'My Name' projects
I am always excited to read the "My Name" pieces my students create. It is so neat to learn the stories of how they were named and how they feel about their names. The writer's workshop proves to be a fun learning experience for the students. They get to spend time critiquing each other's papers. I was amazed this year to see how many students put such a great amount of thought into their projects. Many of the students papers were quite interesting to read and several were rather comical. It is refreshing to see that many of my students still take an interest in writing and are able to use imagery correctly. If you are in the building, I invite you to stop by my room and check out some of the "My Name" projects located outside of my classroom door. What an excellent way to start writing freshmen year!
Here is Cisneros' version of "My Name" that the students modeled theirs after,
In English my name means hope. In Spanish it means too many letters. It means sadness, it means waiting.

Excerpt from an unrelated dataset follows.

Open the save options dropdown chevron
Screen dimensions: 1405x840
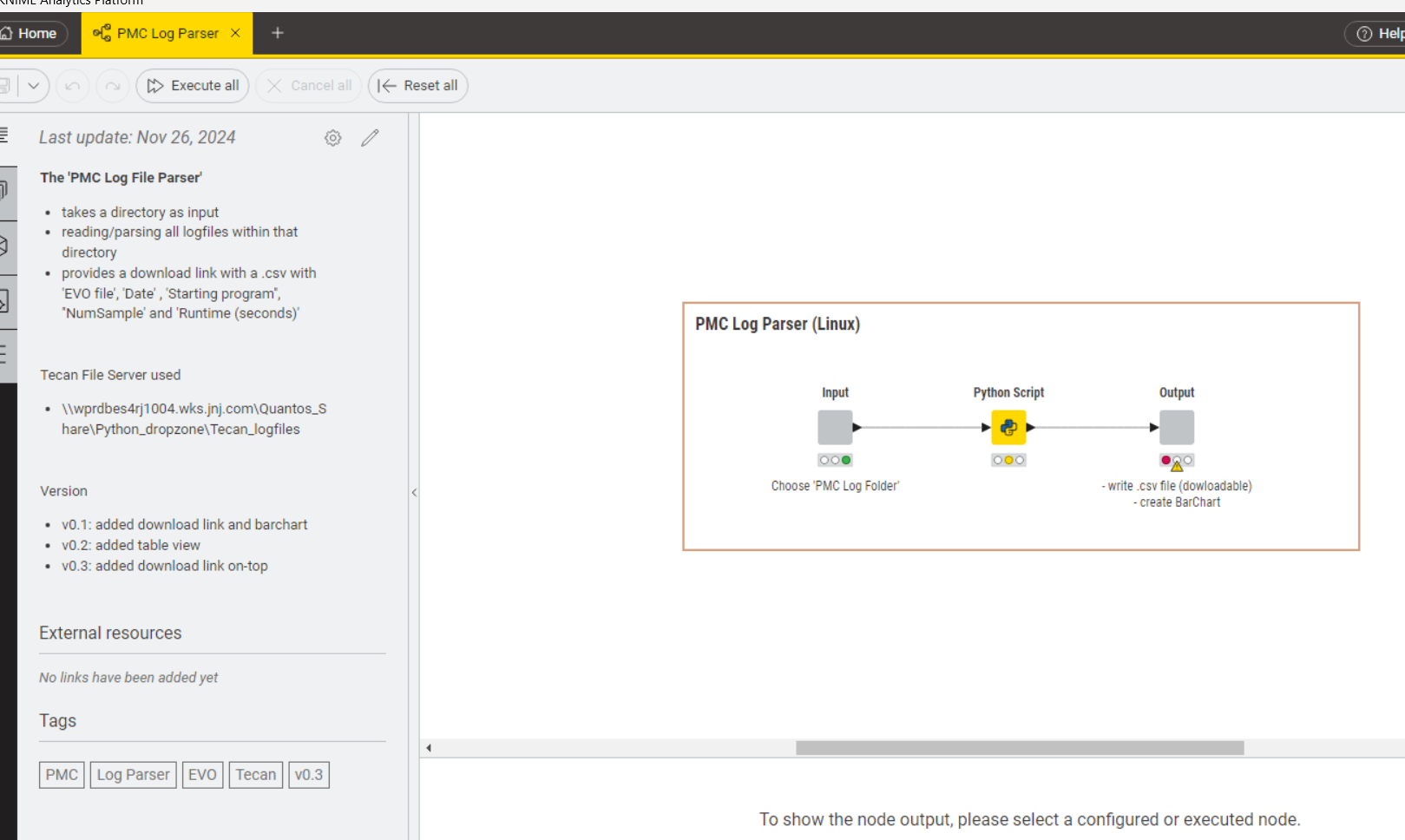pos(35,85)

It is like the number nine. A muddy color. It is the Mexican records my father plays on Sunday mornings when he is shaving, songs like sobbing.
It was my great-grandmother's name and now it is mine. She was a horse woman too, born like me in the Chinese year of the horse--which is supposed to be bad luck if you're born female-but I think this is a Chinese lie because the Chinese, like the Mexicans, don't like their women strong.
My great-grandmother. I would've liked to have known her, a wild, horse of a woman, so wild she wouldn't marry. Until my great-grandfather threw a sack over her head and carried her off. Just like that, as if she were a fancy chandelier. That's the way he did it.
And the story goes she never forgave him. She looked out the window her whole life, the way so many women sit their sadness on an elbow. I wonder if she made the best with what she got or was she sorry because she couldn't be all the things she wanted to be. Esperanza. I have inherited her name, but I don't want to inherit her place by the window.
At school they say my name funny as if the syllables were made out of tin and hurt the roof of your mouth. But in Spanish my name is made out of a softer something, like silver, not quite as thick as sister's name Magdalena--which is uglier than mine. Magdalena who at least- -can come home and become Nenny. But I am always Esperanza. would like to baptize myself under a new name, a name more like the real me, the one nobody sees. Esperanza as Lisandra or Maritza or Zeze the X. Yes. Something like Zeze the X will do.